Tonight: “The Legacy of Adam Smith and the Future of Capitalism”

October 8, 2009 by

If you’re in the Memphis area and you’re looking for something to do this evening, Rhodes is hosting a Symposium on “The Legacy of Adam Smith and the Future of Capitalism” through the Project for the Study of Liberal Democracy. This year marks the 250th anniversary of Adam Smith’s The Theory of Moral Sentiments, and we will hear comments from James Otteson, Professor of Philosophy and Economics at Yeshiva University and Charles G. Koch Senior Fellow at the Fund for American Studies, and Peter McNamara, Associate Professor and Graduate Director in the Department of Political Science at Utah State University. I’m the discussant. If you saw Brian C. Anderson’s review of Michael Hardt and Antonio Negri’s Commonwealth in this morning’s Wall Street Journal, you understand why this discussion takes on added importance. The fun begins at 7:00 PM in the Bryan Campus Life Center.

{ 4 comments }

Ivo Cerckel October 8, 2009 at 10:02 am

Eamonn Butler of Adam Smith Institute prefers fractional-reserve banking
Posted by Ivo Cerckel on October 7th, 2009
http://bphouse.com/honest_money/2009/10/07/eamonn-butler-of-adam-smith-institute-prefers-fractional-reserve-banking/

Ivo Cerckel October 8, 2009 at 10:11 am

http://bphouse.com/honest_money/2009/10/07/eamonn-butler-of-adam-smith-institute-prefers-fractional-reserve-banking/comment-page-1/#comment-2588

Here’s what Dr Butler wrote 20 years ago – that’s a long time, I know – on p. 263 of his
“Ludwig von Mises – Fountainhead of the Modern Microeconomic Revolution”,
(Aldershot, England, Gower, 1988)
at the start of the section “banks, governments and notes”:

SNIP
Although of more questionable benefit, the issue of fiduciary media also confers significant advantages on the bank or government concerned. Instead of being tied to lend borrowers only up to the amount of money in its vaults, it can increase its lending (and thus its income from lending) out of the new issue. The more notes it issues, the more credit it can grant to borrowers. UNSNIP

Is this no longer applicable?

Or has Butler since then rejected the teachings of von Mises?

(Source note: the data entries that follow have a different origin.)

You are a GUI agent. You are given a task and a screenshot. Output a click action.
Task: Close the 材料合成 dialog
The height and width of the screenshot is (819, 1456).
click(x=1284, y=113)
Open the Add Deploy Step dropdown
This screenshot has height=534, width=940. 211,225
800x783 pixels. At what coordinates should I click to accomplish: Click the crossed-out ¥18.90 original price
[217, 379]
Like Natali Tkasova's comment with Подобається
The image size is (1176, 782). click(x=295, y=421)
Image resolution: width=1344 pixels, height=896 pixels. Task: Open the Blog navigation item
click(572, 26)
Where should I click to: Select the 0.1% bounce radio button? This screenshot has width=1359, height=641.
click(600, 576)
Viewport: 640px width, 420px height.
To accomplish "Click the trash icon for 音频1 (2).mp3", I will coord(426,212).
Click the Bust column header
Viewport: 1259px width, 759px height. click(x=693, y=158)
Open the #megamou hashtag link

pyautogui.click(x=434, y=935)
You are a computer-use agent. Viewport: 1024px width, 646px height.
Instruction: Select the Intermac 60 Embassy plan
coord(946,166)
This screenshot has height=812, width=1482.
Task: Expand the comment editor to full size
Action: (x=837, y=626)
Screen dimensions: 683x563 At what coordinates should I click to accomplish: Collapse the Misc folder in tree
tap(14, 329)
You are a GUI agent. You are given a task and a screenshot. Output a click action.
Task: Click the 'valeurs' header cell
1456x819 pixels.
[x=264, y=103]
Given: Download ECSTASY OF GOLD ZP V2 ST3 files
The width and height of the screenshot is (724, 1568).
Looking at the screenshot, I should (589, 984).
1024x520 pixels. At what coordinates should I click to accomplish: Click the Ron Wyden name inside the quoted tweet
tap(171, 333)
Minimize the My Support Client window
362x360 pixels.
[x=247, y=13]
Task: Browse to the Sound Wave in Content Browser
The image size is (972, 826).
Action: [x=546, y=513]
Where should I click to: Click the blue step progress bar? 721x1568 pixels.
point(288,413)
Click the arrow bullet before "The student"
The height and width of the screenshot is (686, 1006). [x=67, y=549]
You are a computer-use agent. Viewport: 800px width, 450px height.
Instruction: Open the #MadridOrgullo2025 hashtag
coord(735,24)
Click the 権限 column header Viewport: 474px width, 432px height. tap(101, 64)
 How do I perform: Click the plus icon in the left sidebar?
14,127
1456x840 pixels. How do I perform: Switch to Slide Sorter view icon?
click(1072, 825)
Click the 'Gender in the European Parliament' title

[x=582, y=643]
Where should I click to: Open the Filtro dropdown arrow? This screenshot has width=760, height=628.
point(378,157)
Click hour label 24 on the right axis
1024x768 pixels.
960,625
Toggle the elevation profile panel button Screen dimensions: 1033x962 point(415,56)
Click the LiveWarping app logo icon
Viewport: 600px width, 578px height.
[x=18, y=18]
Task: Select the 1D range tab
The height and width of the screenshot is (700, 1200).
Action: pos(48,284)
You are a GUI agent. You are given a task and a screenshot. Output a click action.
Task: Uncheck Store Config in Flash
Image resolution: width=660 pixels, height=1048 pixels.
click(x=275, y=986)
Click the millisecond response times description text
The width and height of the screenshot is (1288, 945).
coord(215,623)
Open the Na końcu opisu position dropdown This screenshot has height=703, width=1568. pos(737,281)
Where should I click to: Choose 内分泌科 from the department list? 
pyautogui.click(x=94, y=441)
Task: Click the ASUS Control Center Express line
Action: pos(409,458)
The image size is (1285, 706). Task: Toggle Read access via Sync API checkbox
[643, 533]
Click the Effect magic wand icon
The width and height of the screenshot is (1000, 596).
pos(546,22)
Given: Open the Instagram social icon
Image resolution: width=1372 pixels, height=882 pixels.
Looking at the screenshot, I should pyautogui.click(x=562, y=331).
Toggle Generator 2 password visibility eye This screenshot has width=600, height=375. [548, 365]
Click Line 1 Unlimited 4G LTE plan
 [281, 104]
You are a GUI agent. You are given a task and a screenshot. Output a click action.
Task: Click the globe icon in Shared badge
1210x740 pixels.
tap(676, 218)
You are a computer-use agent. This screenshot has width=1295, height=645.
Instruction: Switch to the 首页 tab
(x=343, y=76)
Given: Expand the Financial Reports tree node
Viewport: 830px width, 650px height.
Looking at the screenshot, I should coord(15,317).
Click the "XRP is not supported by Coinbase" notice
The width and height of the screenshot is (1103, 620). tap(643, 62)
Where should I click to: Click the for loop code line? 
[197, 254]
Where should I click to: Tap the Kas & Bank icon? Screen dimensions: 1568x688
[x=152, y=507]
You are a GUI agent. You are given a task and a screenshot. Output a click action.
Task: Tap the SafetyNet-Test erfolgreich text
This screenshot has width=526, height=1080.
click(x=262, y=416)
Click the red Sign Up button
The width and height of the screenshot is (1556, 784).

Sword of Damocles October 8, 2009 at 12:20 pm

I live about 50 miles from Memphis and you would have to pay me goof money to go anywhere in that town. I never go *to* Memphis, I only go through it on my way to somewhere else.

Shed Plant October 9, 2009 at 6:21 pm

Ivo, the event is about Smith’s legacy but I don’t think that Dr. Butler of the ASI is coming to Memphis for this event.

In any case, Butler is not an Austrian, but the ASI is still probably the nearest equivalent to the Mises Institute in the UK.